In diesem Jahr wird der 1. Mai anders aussehen. Erstmals seit dem Jahr 1949 hat der Deutsche Gewerkschaftsbund seine Kundgebung abgesagt, sie soll virtuell stattfinden. So ähnlich geht es den meisten Veranstalter*innen und Organisator*innen, denn: Es sind nicht mehr als 20 Teilnehmer*innen pro Kundgebung erlaubt. Letztes Wochenende jedoch hatten sich, obwohl ebenfalls nicht gestattet, fast tausend Menschen vor der Berliner Volksbühne versammelt – aus Verärgerung über die Corona-Maßnahmen. Die sogenannte Hygienedemo, eine Demonstration mit gewährtem Sicherheitsabstand, entpuppte sich als Sammelbecken gefährlicher Ideen.
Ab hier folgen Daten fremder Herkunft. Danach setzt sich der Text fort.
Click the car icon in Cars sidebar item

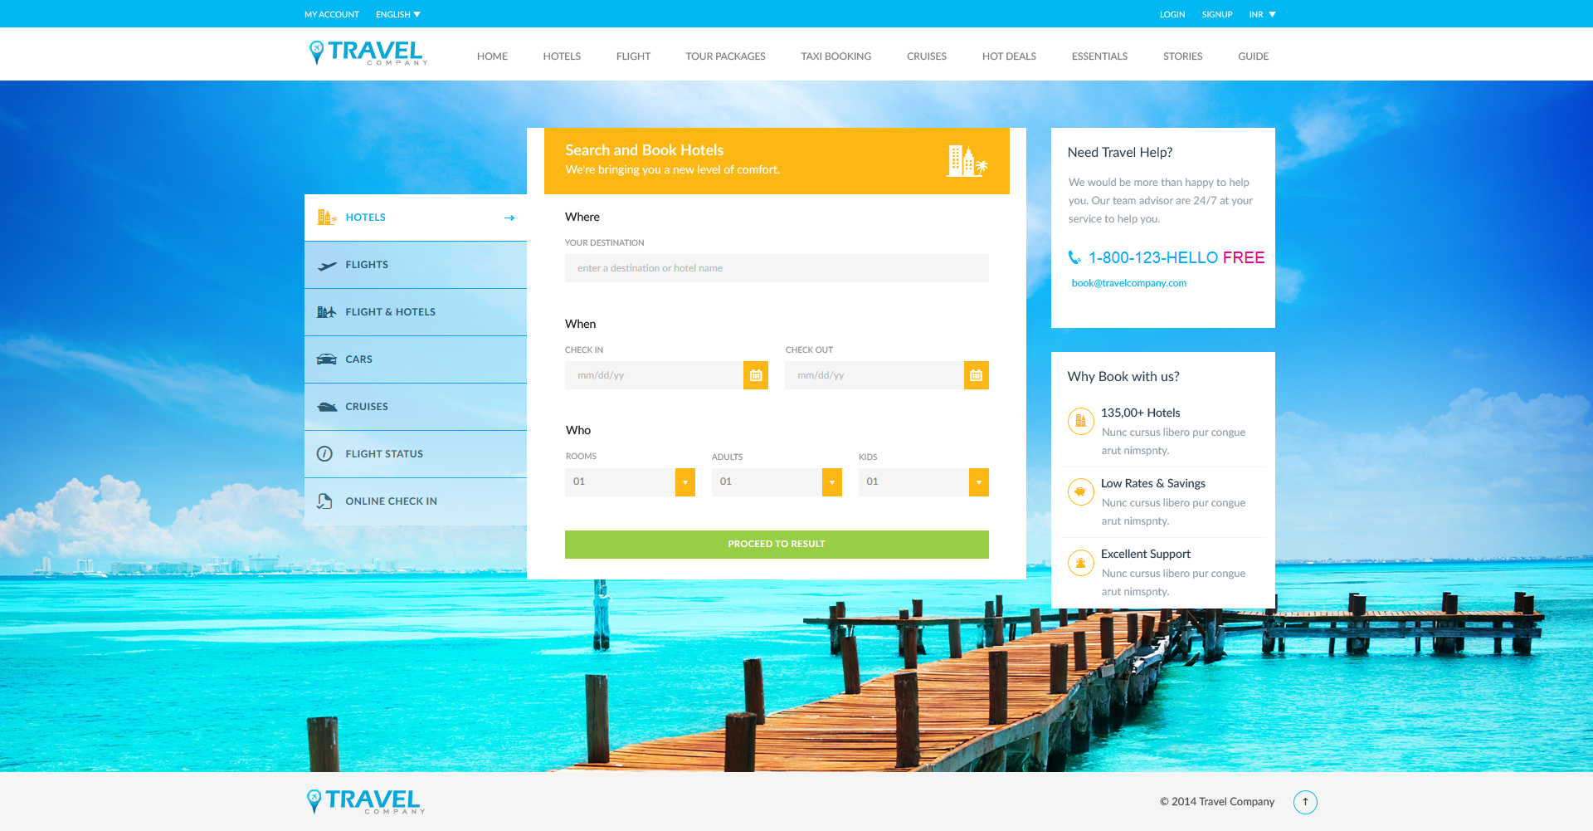[327, 359]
Neben „Wir sind das Volk“, skandierten verfassungsfeindliche NPD-Mitglieder und andere Nazis ihre Losungen für den Umbau der Demokratie und zur Gesetzesänderung. Zwischen Yoga und Verschwörung wurde die Demonstration zu einer rechtsextremen Widerstandsbewegung – unter dem Stern der demokratischen Erlaubnis für das Versammlungsrecht. Die Straftat der offiziell nicht genehmigten Hygienedemo lag allerdings nicht in den weiterverbreiteten Inhalten, sondern in der nicht gewährleisteten Gesundheitsverordnung. Das gibt zu denken.

Klar ist, dass Deutschland sich seit mehr als fünf Wochen in einer Krise befindet. Einer Krise aus Kurzarbeit, Arbeitslosigkeit, Insolvenzen. Die wirtschaftliche Krise zieht eine Lebenskrise nach sich. Jeder Ruf nach Erlösung kommt da gerade recht. Und gerade die Rechtspopulisten wissen das zu nutzen: „Wir sind das Volk“. Die Gefahr beginnt mit Worten, in deren Einverständnis das Mitläufertum folgt. Diese Erfahrung ist nicht neu für Deutschland. Mit den Versprechen auf Wirtschaftlichkeit und Arbeitsplatz kam es in einer Krise schon einmal zum Aufstieg des Nationalsozialismus. Deshalb ist es wichtig: Wehret den Anfängen! Denn wir wollen nicht, dass – wie im Jahr 1933 geschehen – der Erste Mai wieder zum „Nationalen Tag der Arbeit“, zum Feiertag des Deutschen Volkes umdeklariert wird. Der Erste Mai soll international bleiben!

Kämpft dafür. Nehmt am 1. Mai 2020 zahlreich an den Internet-Kundgebungen der Gewerkschaften und anderer Organisationen teil. Bleibt politisch, solidarisch, mutig. Und stark gegen Rassismus und für Chancengleichheit. Wehret den Anfängen! Jedes Gesicht zählt.

 

Foto: chay tessari on Unsplash.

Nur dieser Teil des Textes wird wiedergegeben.